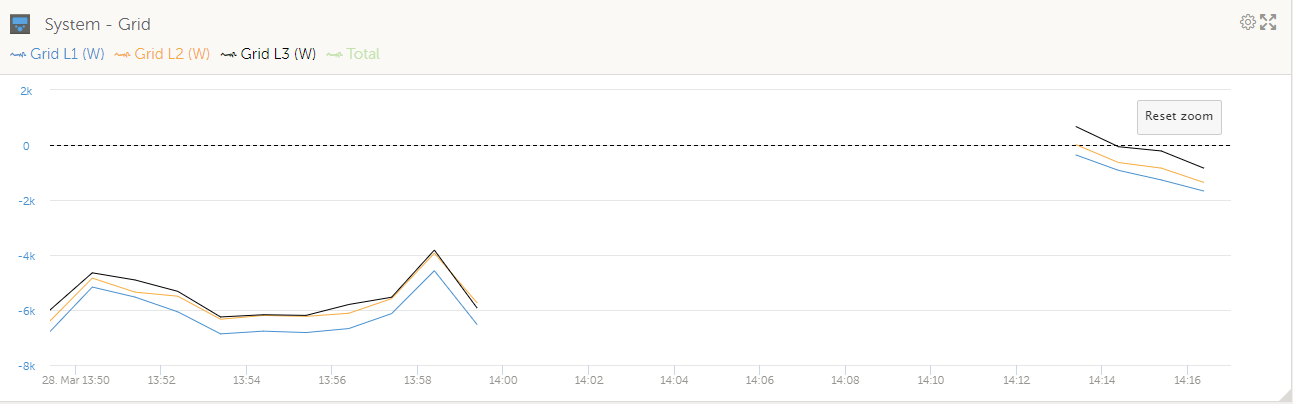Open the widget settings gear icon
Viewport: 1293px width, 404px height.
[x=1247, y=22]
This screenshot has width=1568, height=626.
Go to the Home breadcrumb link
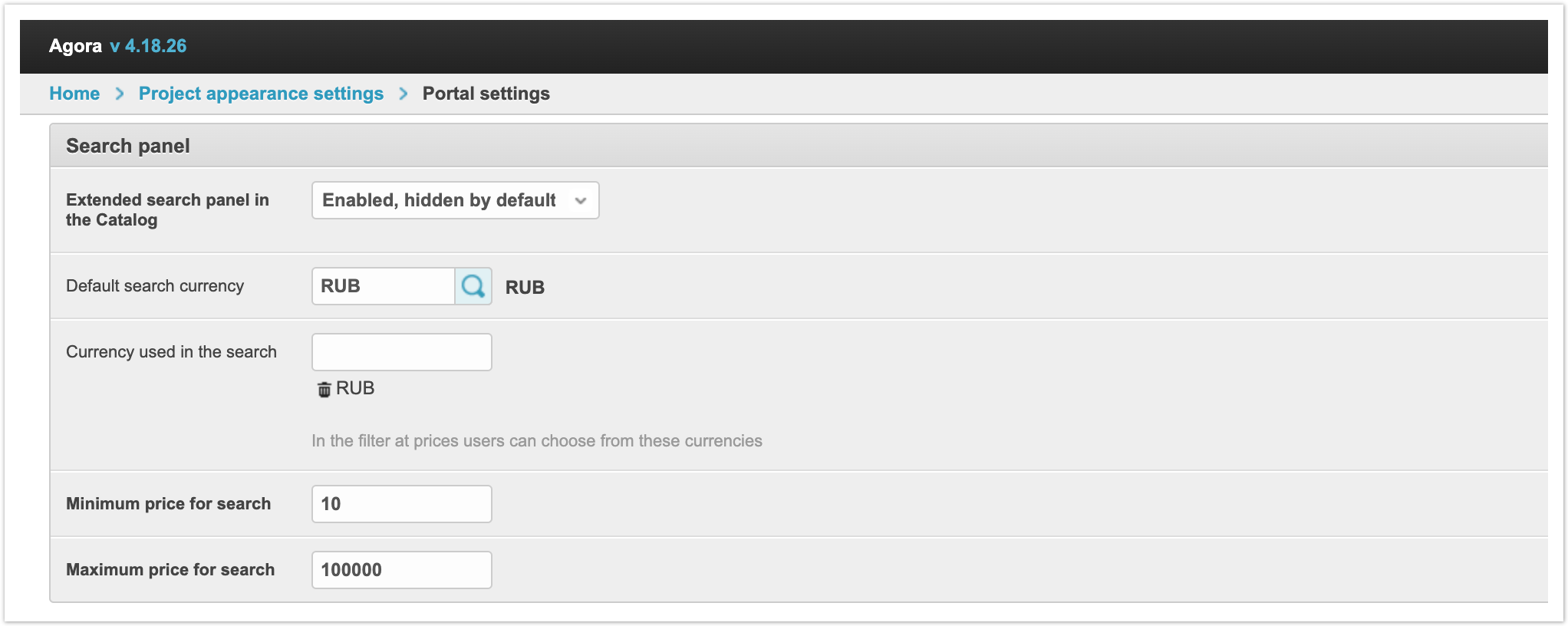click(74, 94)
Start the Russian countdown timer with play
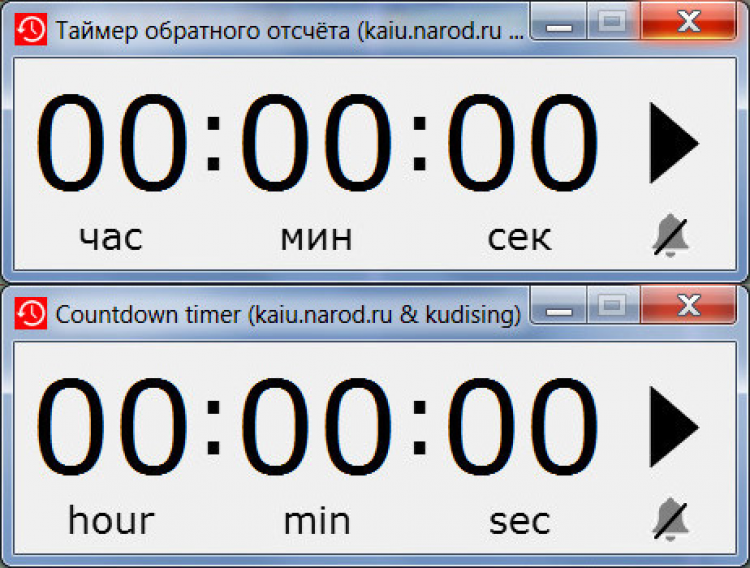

----

§ **REQUIRED ACTION**
The required output is the span of lines from the line with "This screenshot has width=1568, height=626." through the final line of the listing above, reproduced exactly, minus the pictures.

§ **REPLY**
This screenshot has width=1568, height=626.
Go to the Home breadcrumb link
click(74, 94)
Start the Russian countdown timer with play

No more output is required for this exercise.